§ **What is needed**:
Return the lines that run from the beginning of the entries to the line holding "The image size is (1080, 574).", inclusive, and drop the pictures.

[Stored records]

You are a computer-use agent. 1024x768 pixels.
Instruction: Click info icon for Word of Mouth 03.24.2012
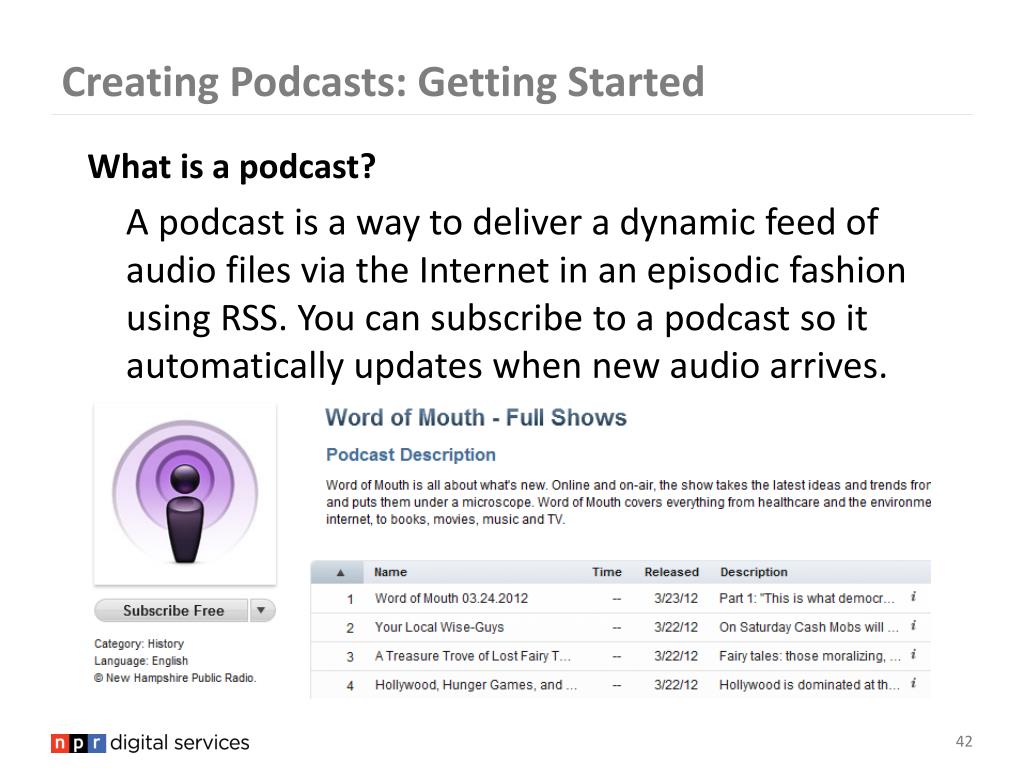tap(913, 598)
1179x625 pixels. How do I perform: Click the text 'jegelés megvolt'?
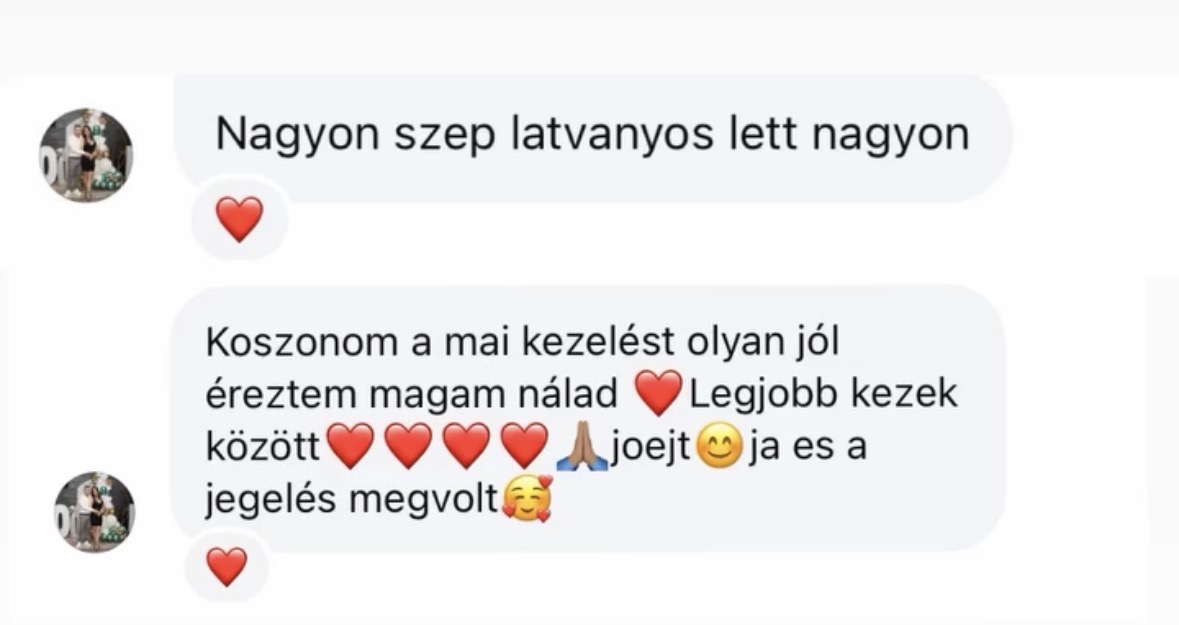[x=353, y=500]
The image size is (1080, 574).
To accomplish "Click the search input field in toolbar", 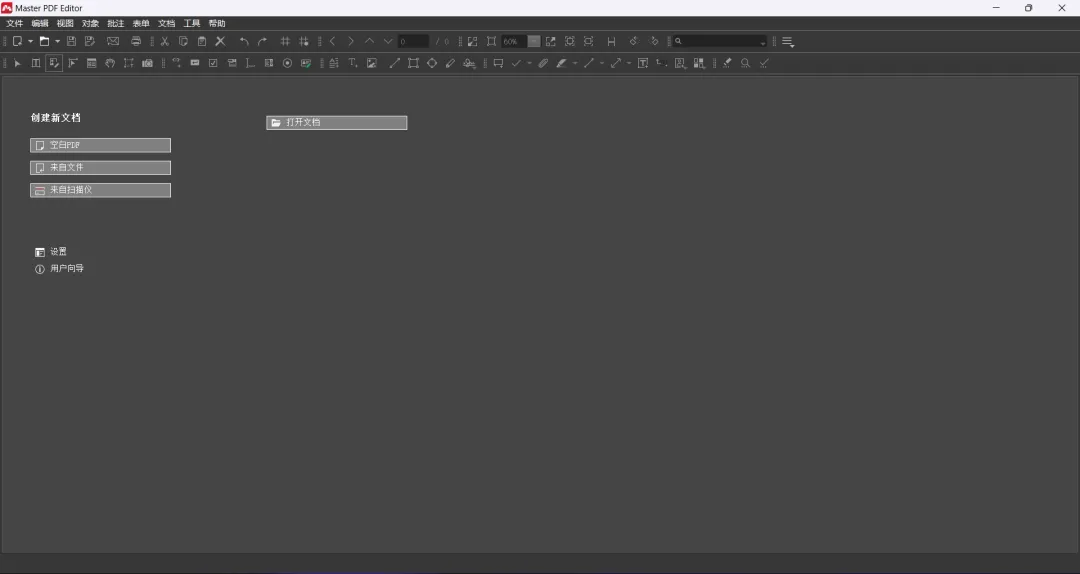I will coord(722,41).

§ **Your response**:
You are a computer-use agent. 1024x768 pixels.
Instruction: Click info icon for Word of Mouth 03.24.2012
tap(913, 598)
1179x625 pixels. How do I perform: Click the text 'jegelés megvolt'?
[x=353, y=500]
The image size is (1080, 574).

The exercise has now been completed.